_TASK DETAILS_:
Reproduce the items word for word, from the first line up to and including the line that contains "I will pos(537,100).".

_DATA SECTION_:
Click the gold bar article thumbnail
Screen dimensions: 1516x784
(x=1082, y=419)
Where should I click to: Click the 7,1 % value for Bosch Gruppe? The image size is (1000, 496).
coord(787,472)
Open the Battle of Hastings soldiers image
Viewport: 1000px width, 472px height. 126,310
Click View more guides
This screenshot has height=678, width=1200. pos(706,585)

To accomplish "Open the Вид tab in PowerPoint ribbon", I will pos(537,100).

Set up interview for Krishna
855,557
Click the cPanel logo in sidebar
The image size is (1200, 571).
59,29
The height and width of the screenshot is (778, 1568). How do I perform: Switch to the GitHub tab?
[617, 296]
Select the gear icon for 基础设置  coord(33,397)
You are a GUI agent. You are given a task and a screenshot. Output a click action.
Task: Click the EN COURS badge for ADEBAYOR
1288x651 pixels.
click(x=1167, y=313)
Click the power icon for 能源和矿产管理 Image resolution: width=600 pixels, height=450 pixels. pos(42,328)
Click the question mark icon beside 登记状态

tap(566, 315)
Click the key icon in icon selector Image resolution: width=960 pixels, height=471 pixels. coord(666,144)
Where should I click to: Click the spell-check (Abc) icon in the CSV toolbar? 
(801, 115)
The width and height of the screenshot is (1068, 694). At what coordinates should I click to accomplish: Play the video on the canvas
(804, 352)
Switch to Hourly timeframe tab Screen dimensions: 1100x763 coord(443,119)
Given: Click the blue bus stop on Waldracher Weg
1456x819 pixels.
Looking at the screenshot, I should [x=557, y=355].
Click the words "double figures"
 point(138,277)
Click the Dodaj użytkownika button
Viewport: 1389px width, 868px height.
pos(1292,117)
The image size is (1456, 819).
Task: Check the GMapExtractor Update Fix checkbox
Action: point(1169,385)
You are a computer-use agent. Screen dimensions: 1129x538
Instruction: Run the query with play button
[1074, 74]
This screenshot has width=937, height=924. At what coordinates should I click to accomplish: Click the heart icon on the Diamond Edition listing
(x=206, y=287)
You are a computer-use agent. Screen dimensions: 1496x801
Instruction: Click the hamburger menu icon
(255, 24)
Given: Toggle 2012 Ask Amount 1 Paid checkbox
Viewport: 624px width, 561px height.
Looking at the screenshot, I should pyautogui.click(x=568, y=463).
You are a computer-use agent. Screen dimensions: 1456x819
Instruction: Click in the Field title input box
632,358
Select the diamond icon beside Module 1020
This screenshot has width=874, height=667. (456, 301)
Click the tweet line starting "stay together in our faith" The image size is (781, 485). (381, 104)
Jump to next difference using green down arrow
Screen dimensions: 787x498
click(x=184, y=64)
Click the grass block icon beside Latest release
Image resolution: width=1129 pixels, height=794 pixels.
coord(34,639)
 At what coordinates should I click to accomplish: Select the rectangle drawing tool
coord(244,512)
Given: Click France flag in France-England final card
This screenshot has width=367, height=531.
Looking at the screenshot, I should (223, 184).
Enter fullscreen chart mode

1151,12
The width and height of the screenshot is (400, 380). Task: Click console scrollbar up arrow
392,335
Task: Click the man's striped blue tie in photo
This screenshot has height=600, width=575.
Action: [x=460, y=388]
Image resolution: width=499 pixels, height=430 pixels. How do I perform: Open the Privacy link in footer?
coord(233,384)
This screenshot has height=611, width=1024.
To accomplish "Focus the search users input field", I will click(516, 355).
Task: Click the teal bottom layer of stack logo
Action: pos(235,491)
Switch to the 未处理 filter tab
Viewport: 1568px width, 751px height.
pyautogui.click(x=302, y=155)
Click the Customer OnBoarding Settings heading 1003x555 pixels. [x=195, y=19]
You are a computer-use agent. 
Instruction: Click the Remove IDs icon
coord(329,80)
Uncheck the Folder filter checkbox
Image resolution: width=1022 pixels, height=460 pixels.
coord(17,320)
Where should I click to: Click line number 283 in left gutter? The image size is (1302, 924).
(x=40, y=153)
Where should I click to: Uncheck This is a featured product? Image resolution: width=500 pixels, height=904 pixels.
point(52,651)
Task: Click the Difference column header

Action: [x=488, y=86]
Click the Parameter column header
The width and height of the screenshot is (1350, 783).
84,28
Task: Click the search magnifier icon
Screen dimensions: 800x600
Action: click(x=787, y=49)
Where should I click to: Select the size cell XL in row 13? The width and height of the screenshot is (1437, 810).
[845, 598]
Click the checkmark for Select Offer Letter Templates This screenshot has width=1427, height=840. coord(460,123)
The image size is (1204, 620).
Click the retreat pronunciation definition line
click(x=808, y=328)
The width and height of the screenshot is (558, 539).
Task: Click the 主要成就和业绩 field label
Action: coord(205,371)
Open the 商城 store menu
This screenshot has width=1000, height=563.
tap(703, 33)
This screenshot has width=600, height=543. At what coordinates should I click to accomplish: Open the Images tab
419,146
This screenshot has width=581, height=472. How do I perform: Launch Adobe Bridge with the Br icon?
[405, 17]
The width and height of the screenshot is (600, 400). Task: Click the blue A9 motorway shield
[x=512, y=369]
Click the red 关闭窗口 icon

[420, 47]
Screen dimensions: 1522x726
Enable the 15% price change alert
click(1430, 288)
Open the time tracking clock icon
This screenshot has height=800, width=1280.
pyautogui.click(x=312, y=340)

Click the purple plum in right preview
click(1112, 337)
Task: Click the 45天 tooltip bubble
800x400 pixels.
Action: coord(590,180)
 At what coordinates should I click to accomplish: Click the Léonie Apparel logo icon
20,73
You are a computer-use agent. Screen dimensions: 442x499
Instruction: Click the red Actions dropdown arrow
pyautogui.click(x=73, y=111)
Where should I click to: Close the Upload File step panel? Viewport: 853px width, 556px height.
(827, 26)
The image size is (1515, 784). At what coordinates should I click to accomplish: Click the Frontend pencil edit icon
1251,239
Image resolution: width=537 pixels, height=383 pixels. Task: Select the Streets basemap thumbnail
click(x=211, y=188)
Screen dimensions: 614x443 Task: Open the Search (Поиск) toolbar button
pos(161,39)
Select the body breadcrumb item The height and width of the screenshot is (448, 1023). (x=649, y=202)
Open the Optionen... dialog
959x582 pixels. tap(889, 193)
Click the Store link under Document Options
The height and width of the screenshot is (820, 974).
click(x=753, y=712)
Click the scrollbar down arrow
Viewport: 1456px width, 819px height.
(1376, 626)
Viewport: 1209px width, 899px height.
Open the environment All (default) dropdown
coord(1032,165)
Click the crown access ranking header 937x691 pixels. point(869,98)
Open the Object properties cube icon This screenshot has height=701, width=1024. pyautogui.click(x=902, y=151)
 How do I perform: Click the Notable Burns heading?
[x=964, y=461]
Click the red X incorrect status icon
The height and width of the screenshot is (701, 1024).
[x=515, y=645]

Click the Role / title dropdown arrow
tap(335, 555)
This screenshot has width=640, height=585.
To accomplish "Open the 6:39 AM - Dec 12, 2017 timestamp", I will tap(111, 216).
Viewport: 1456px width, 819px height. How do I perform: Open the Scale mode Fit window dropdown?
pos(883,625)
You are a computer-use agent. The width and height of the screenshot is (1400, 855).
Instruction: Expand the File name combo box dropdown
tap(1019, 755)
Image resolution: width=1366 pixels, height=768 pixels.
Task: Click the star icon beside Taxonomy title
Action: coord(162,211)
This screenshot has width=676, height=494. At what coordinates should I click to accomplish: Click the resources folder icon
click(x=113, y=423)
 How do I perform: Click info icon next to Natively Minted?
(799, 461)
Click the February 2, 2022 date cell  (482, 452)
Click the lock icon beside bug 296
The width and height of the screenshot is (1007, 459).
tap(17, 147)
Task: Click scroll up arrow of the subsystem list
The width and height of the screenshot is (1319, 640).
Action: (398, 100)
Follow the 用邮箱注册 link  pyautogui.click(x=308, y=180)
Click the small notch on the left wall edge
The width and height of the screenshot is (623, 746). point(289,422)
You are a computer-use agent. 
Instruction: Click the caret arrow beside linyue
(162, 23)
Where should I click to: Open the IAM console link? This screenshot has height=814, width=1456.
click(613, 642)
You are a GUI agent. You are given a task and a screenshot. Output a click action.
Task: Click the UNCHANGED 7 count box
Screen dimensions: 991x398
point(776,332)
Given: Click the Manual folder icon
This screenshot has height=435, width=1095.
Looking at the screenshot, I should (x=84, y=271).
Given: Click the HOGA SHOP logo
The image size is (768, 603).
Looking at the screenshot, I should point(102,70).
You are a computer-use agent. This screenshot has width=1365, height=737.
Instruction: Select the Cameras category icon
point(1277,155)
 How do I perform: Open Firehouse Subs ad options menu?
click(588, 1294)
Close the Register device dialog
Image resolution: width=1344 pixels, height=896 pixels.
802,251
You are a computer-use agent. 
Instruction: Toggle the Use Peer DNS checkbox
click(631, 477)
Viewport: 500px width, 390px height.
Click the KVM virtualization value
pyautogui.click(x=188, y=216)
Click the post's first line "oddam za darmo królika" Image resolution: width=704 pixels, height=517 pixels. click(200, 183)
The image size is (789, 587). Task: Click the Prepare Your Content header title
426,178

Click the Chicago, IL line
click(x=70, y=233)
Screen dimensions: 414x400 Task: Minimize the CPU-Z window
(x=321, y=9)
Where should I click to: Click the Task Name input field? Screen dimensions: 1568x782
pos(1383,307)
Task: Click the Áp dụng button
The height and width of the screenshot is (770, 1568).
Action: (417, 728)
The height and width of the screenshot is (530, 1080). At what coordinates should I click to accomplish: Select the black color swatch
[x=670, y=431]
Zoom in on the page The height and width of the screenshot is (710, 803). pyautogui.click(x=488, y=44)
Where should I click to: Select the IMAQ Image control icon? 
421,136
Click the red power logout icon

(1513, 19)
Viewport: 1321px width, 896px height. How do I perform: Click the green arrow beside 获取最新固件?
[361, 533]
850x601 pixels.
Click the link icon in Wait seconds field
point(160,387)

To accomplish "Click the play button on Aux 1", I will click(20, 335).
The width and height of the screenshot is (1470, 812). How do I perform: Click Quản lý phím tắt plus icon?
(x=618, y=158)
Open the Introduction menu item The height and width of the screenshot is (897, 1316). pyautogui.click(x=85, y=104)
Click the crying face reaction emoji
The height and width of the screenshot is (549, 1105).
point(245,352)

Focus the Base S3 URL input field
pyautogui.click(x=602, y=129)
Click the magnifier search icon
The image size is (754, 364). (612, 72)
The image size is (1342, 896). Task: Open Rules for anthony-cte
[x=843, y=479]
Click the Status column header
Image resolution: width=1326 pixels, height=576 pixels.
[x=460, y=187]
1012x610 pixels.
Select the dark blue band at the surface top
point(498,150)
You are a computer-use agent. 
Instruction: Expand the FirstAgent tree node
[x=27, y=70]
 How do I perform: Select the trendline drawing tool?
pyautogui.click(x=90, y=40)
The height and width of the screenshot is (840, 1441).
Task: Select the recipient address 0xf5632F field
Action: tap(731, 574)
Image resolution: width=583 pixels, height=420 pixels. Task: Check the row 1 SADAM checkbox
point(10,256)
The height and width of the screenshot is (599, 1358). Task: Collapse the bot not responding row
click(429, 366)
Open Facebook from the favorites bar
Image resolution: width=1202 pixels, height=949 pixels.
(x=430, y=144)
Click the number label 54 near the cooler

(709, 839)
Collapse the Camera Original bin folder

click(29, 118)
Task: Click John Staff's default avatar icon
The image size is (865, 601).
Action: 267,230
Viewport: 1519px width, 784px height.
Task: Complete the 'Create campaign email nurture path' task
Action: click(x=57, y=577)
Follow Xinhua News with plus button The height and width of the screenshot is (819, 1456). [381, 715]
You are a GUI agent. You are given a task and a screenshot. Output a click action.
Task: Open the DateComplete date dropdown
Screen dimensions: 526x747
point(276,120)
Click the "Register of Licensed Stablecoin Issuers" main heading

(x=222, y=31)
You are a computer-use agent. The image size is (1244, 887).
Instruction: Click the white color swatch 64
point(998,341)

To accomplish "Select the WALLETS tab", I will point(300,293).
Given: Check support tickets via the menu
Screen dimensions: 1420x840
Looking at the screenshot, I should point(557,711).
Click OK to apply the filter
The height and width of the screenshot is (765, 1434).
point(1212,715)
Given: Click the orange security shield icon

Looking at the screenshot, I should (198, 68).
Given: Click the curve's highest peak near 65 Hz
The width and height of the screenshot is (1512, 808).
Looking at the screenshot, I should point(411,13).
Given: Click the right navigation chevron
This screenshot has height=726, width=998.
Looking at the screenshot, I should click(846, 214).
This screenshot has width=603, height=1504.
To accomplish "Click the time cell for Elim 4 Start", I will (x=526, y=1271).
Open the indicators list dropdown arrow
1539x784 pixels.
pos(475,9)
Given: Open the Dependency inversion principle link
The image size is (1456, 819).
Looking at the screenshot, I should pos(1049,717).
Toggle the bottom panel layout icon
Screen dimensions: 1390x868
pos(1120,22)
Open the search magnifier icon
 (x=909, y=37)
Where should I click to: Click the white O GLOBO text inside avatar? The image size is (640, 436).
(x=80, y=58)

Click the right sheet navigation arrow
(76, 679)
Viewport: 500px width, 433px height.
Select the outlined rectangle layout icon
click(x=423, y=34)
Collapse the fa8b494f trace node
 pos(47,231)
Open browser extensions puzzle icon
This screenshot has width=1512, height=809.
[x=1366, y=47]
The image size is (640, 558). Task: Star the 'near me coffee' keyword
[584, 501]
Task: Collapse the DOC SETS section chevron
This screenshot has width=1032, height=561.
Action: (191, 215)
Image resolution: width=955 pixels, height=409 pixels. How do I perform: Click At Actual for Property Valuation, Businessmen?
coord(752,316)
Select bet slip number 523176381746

_RESPONSE BELOW_:
Click the gold bar article thumbnail
Screen dimensions: 1516x784
(x=1082, y=419)
Where should I click to: Click the 7,1 % value for Bosch Gruppe? The image size is (1000, 496).
coord(787,472)
Open the Battle of Hastings soldiers image
Viewport: 1000px width, 472px height. 126,310
Click View more guides
This screenshot has height=678, width=1200. pos(706,585)

To accomplish "Open the Вид tab in PowerPoint ribbon", I will pos(537,100).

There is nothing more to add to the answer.